Publishing Documentation

I have been repeating for years that blogs are not documentation out of themselves. While I have spent a lot of time over the years to make sure that my blog’s links are not broken, I also know that many of my old blog posts are no longer relevant at all. The links out of the blog can be broken, and it’s not particularly easy to identify them. What might have been true in 2009 might not be true in 2020. The best option for implementing something has likely changed significantly, given how ten years ago, Cloud Computing was barely a thing on the horizon, and LXC was considered an experiment.

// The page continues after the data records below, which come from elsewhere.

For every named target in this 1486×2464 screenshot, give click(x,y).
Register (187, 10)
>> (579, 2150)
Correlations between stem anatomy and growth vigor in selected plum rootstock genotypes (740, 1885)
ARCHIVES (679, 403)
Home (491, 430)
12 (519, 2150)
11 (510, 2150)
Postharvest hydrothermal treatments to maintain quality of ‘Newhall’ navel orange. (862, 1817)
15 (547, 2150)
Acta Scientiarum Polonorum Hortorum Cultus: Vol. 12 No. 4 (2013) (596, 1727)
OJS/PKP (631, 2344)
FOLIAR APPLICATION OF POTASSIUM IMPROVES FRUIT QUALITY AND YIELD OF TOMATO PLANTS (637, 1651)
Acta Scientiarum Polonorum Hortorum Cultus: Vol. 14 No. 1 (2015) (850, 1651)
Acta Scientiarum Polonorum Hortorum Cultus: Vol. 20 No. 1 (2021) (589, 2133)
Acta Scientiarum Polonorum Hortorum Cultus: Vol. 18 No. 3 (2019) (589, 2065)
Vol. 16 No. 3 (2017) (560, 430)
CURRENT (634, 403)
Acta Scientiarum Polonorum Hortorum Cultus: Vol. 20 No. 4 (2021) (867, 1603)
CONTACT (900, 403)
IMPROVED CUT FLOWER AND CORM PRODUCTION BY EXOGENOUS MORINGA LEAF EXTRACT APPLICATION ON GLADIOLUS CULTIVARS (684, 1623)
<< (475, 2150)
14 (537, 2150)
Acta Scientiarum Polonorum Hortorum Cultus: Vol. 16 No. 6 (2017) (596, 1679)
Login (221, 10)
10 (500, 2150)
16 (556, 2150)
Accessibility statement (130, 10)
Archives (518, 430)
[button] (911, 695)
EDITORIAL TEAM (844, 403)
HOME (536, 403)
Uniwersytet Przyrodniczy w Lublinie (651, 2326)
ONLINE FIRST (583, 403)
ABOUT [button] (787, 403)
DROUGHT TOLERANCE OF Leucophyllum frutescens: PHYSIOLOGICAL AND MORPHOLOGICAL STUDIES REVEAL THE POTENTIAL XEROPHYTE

This is the reason why Autotools Mythbuster is the way it is: it’s a “living book” — I can update and improve it, but at the same time it can be used as a stable reference of best practices: when they change it gets updated, but the link is still a pointer to the good practice.

At work, I pretty much got used to “Radically Simple Documentation” – thanks to Riona and her team. Which pretty much means I only needed to care about the content of the documentation, rather than dealing with how it would render, either in terms of pipeline or style.

And just like other problems with the bubble, when I try to do the same outside of it, I get thoroughly lost. The Glucometer Protocols site had been hosted as GitHub pages for a few years by now — but I now wanted to add some diagrams, as more modern protocols (as well as some older, but messier, protocols) would be much simpler to explain with UML Sequence Diagrams to go with.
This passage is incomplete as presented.